Heart rate variability (HRV) numbers: what do they mean?
some are useful, some are redundant, some are useful in specific conditions, some might not be so useful
When measuring HRV, we end up with a number. This number is what we normally call an HRV feature.
An HRV feature is a mathematical way to translate a series of beat-to-beat (or peak-to-peak, when using optical measurements) intervals collected in a certain amount of time (ideally, 1 to 5 minutes) into a single number that represents your HRV.
Different apps or software might provide different HRV features, making them not directly comparable. When reading the scientific literature on the various aspects of HRV analysis, we might also find different features being discussed (e.g. rMSSD or SDNN, or HF).
While I have dedicated many words (and many examples) in this blog to my favorite HRV feature (rMSSD), it can be helpful to provide a short overview of the most frequently used features, so that we can better understand why rMSSD is a good choice, and what are the limitations of other methods.
Keep in mind that the motivations are both physiological (what is happening in the body in terms of heart rhythm changes in response to stress) and mathematical (how the physiological processes can be captured by processing the beat-to-beat intervals differently).
A brief recap of the physiology of HRV
When we face a stressor (training or other), we have changes in autonomic nervous system activity (typically increased sympathetic activity, and reduced parasympathetic activity) and hormonal changes happening as part of the stress response. Additionally, the autonomic nervous system regulates heart rhythm, changing its rate and variability in response to stress. While we cannot measure “stress”, and we cannot directly measure the autonomic nervous system, we can measure its effect on heart rhythm (which is HRV).
This is why HRV is a useful metric: it is a non-invasive proxy of the stress response.
Resting measurements
In the context of monitoring the effect of different stressors on our physiology, both in the short term and chronically, we are interested in measurements of resting physiology, i.e. measuring HRV first thing in the morning or during the night.
Outside of these specific times, we might still be able to measure HRV, but it will not be representative of what we are interested in: parasympathetic activity (I elaborate on issues with continuous HRV measurements here, if you are interested).
At rest, the body is predominantly parasympathetic: while the intrinsic firing rate of the sinoatrial node, the pacemaker of the heart, is about 100-110 beats per minute, our resting heart rate is typically a lot lower.

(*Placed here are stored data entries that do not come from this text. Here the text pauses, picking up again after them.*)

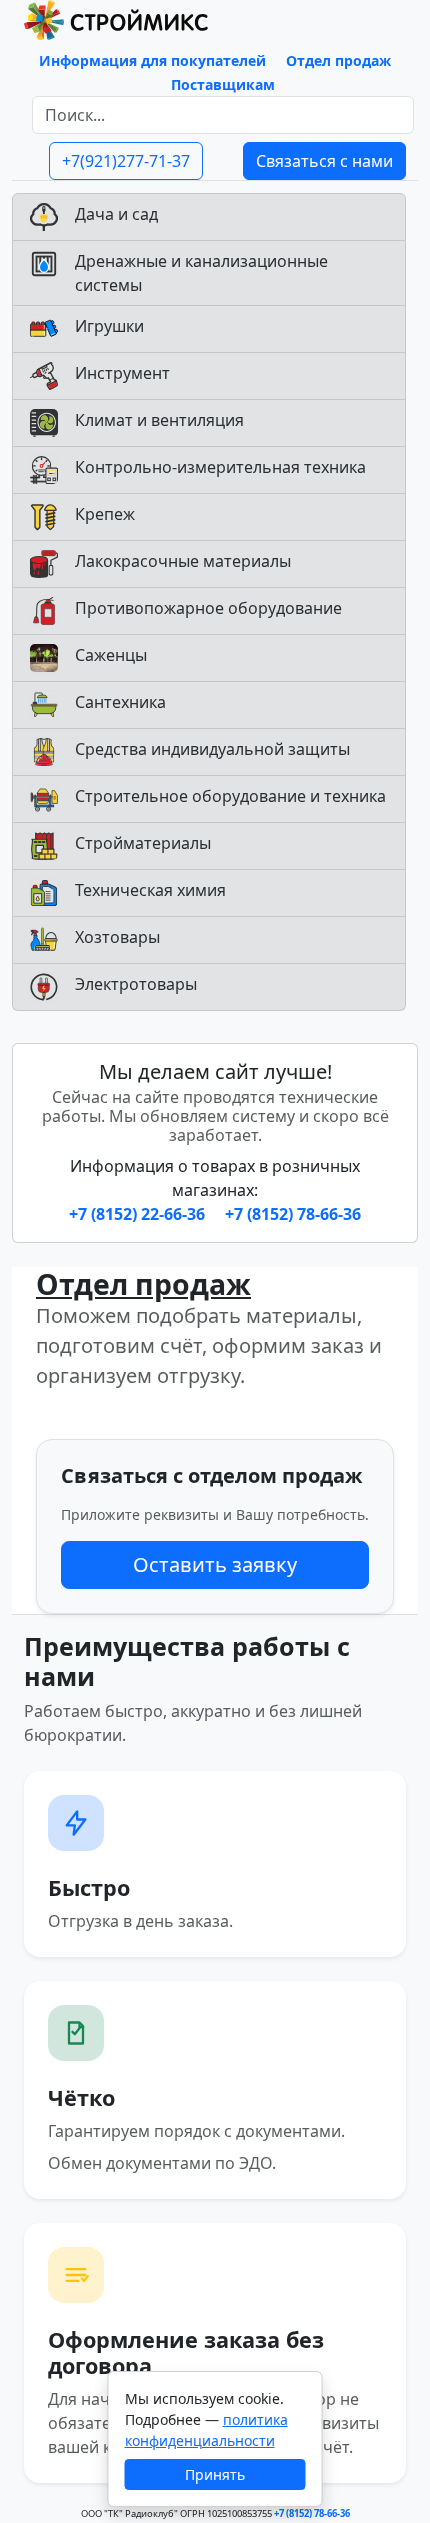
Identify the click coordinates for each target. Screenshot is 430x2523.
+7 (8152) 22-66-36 (139, 1214)
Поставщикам (223, 84)
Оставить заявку (215, 1564)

That’s the parasympathetic system at work, lowering heart rate and increasing HRV.
The parasympathetic branch of the autonomic nervous system is the one in charge of rest functions and recovery, and therefore we are interested in monitoring it because reduced parasympathetic activity is a clear sign of increased stress and poor recovery.
Let’s see among the many HRV features, which ones can be more or less useful in the context of quantifying parasympathetic activity at rest.
HRV features
The main features of interest can be split into time and frequency domain features, a distinction that has to do with how the beat-to-beat intervals are mathematically processed. The most common time domain features are the following:
AVNN
SDNN
pNN50
rMSSD
While the most common frequency domain features are the following:
LF
HF
Let's get started.
Time domain features
Mathematically speaking, time domain features are simpler to compute and rather standard, hence one of the advantages is that we can be quite sure that what we are comparing (between apps, papers, etc.) is the same thing (we'll see this is not the case for frequency domain features).
That's a good start, but what we really care about, is the ability of these features to capture underlying physiological processes such as the autonomic nervous system response to stress. In this context, rMSSD is by far the best candidate. Let's learn more about the other features first, which will help us understand why.
AVNN
AVNN is simply the average of the beat-to-beat intervals. Thus, this has nothing to do with variability and is simply the inverse of heart rate. It is still worth mentioning it as many believe in a linear relationship between heart rate and HRV (for example that HRV always decreases when heart rate increases) even though this is not the case. It is common to have the same AVNN (or the same average heart rate) for different HRV values as beat-to-beat variability can reduce or increase in response to stress, regardless of changes in average heart rate (or with very small changes in average heart rate). Again, this feature is simply the inverse of heart rate, and as such, it is completely redundant if we already look at average heart rate.
SDNN
SDNN refers to the standard deviation of the beat-to-beat intervals. This feature has a long history and was used mostly in the context of 24-hour measurements in medical practice. The idea is that by looking at SDNN we could get an understanding of cardiac variability changes throughout the day, as a response to circadian rhythm and acute stressors. It was mainly about distinguishing no variability at all (the inability of the system to react to any stressor, as it can happen in case of severe chronic conditions / disease) vs a healthy cardiovascular system.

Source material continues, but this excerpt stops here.